Larsson's ultimate goal is to explore reptilian morphological evolution that took place up to 250 million years ago. Most of Larsson's work has concentrated on archosaurian reptiles -- a large group of crocodiles, birds and dinosaurs. He wishes to track one species back to its origin.
"I'd like to get an explicit record of how [a species] has been changing since the beginning of their family tree," he says.
His fossil explorations in Canada's Arctic will examine how various species evolved through the area's climate shift, which passed from hot and arid deserts, to tropical forests and ended with freezing climates.
"Changes to paleo-communities across this climate shift may have relevance to modern ecosystems," he says.
In between trips, Larsson looks forward to helping the Redpath Museum fulfill its mission of educating the general public. He plans on eventually giving weeknight talks on his Arctic explorations.
"I'm excited to have an opportunity to present my research to the public," he says. "After all, it's taxpayers who fund grants and universities.
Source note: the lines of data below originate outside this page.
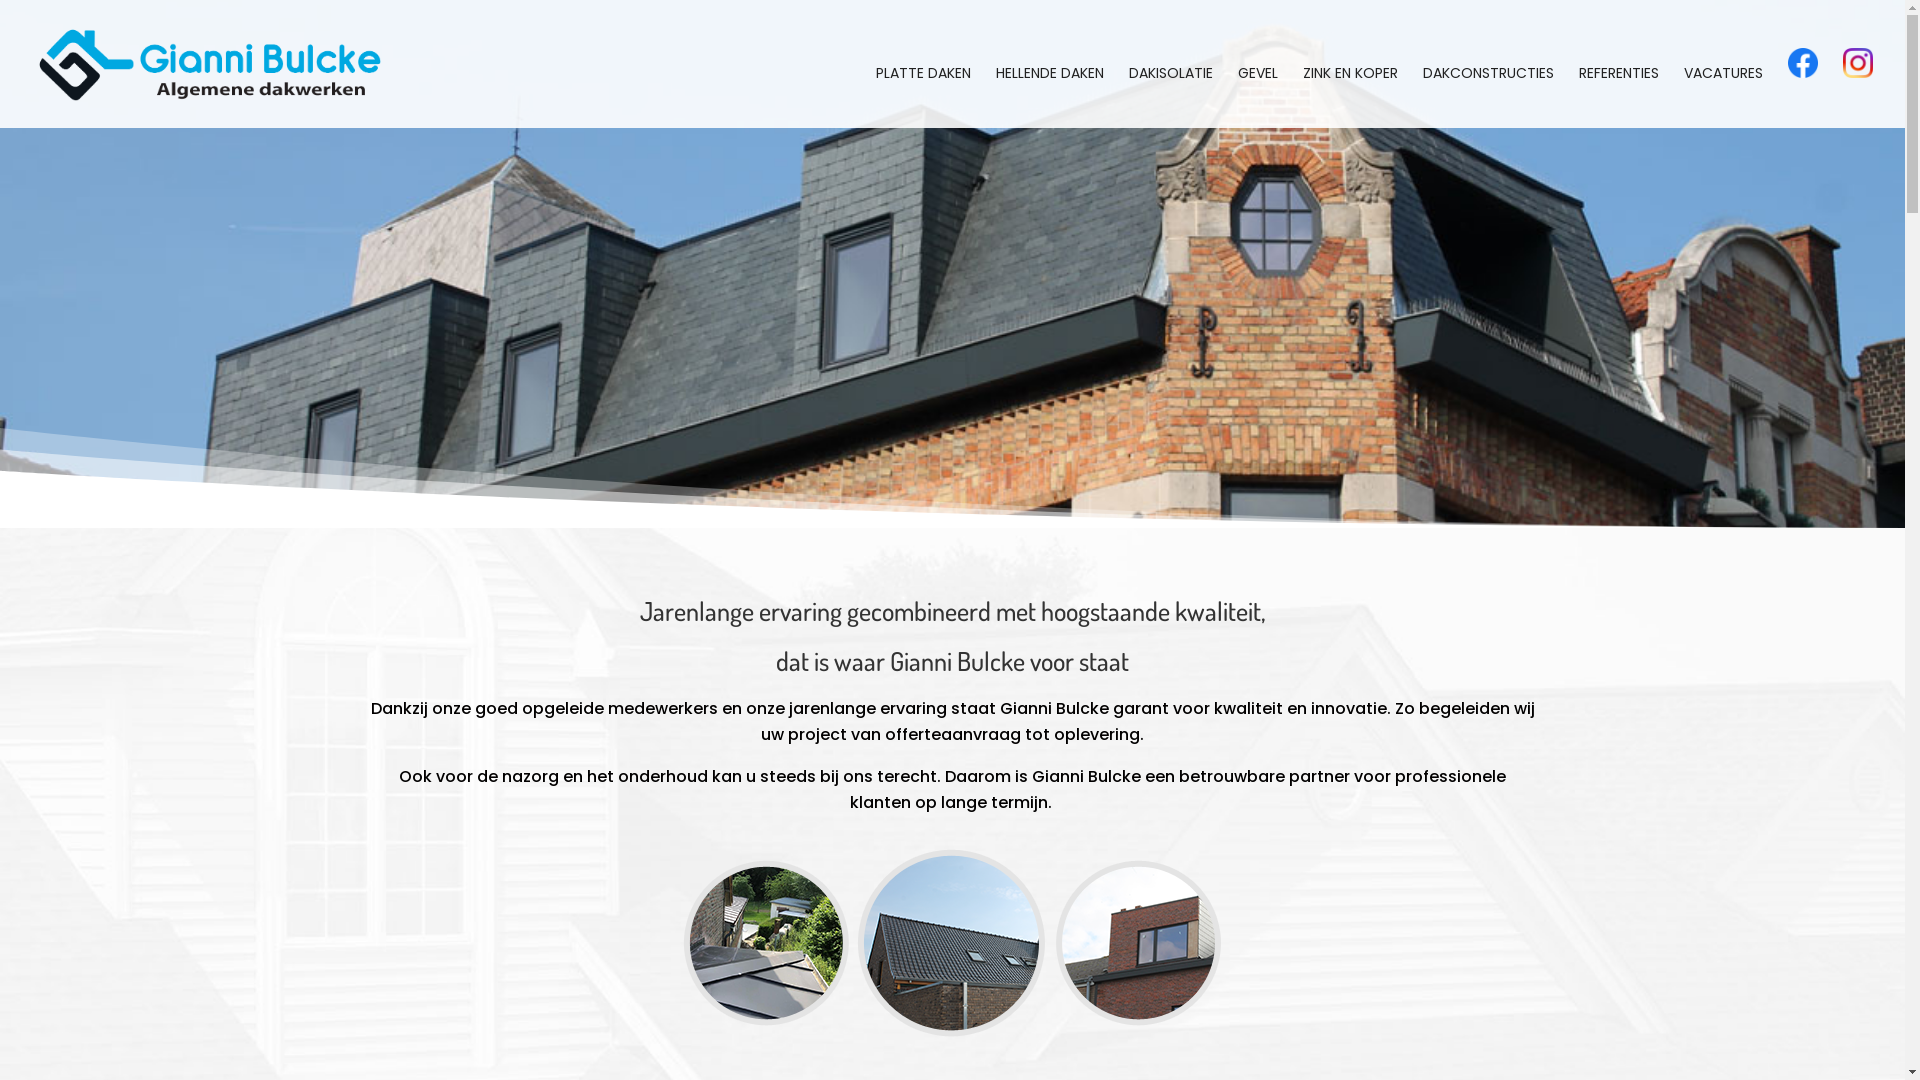 The width and height of the screenshot is (1920, 1080). What do you see at coordinates (1724, 97) in the screenshot?
I see `VACATURES` at bounding box center [1724, 97].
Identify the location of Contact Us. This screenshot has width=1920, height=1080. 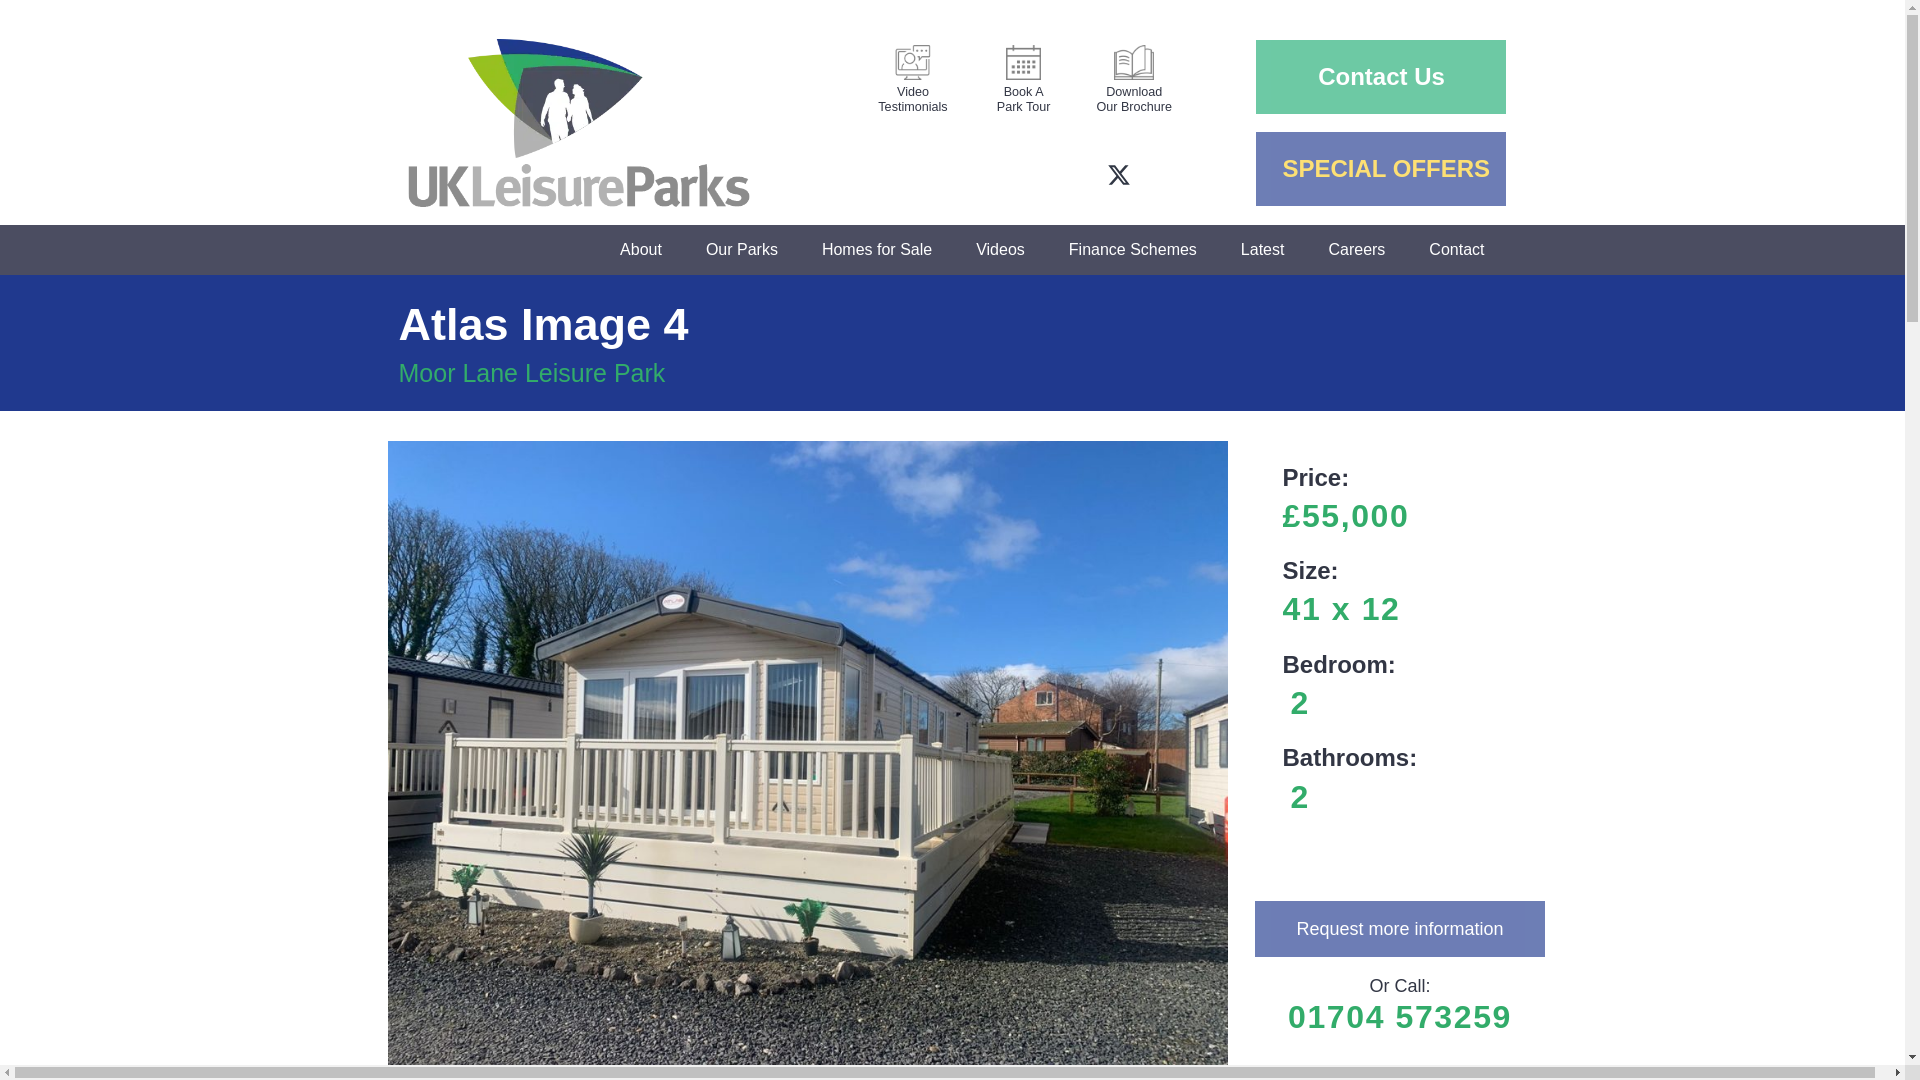
(877, 250).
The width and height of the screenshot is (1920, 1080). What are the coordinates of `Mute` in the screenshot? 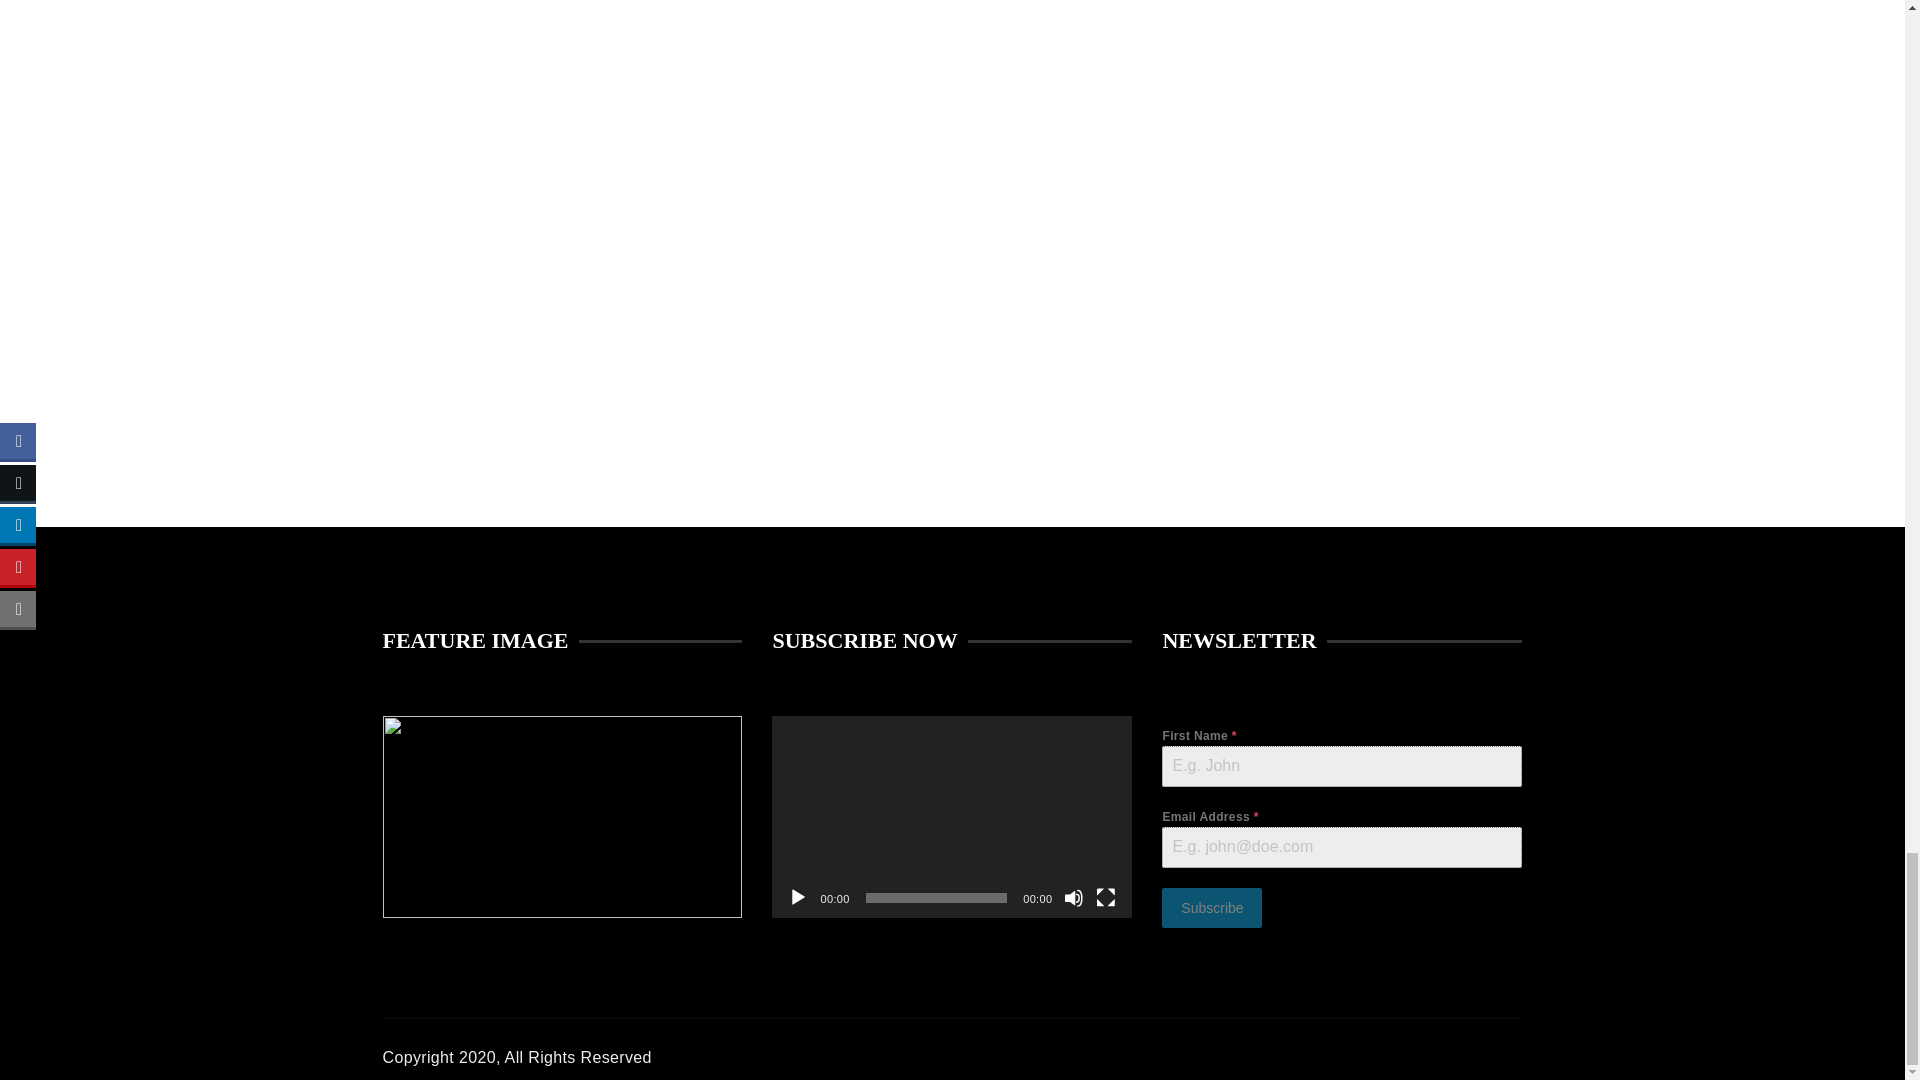 It's located at (1074, 898).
It's only fair that people have access to our research and be able to follow our progress."
Academics, he says, have a tremendous amount of intellectual freedom and research possibilities. "That's why we owe it to general society, not just students, to give something back," he says.
Considering recent debates about creationism versus evolution, he's also keen on sharing his findings with Redpath visitors. "Everyone should be exposed to evolution theory," he says. "To avoid evolution theory is to demand ignorance."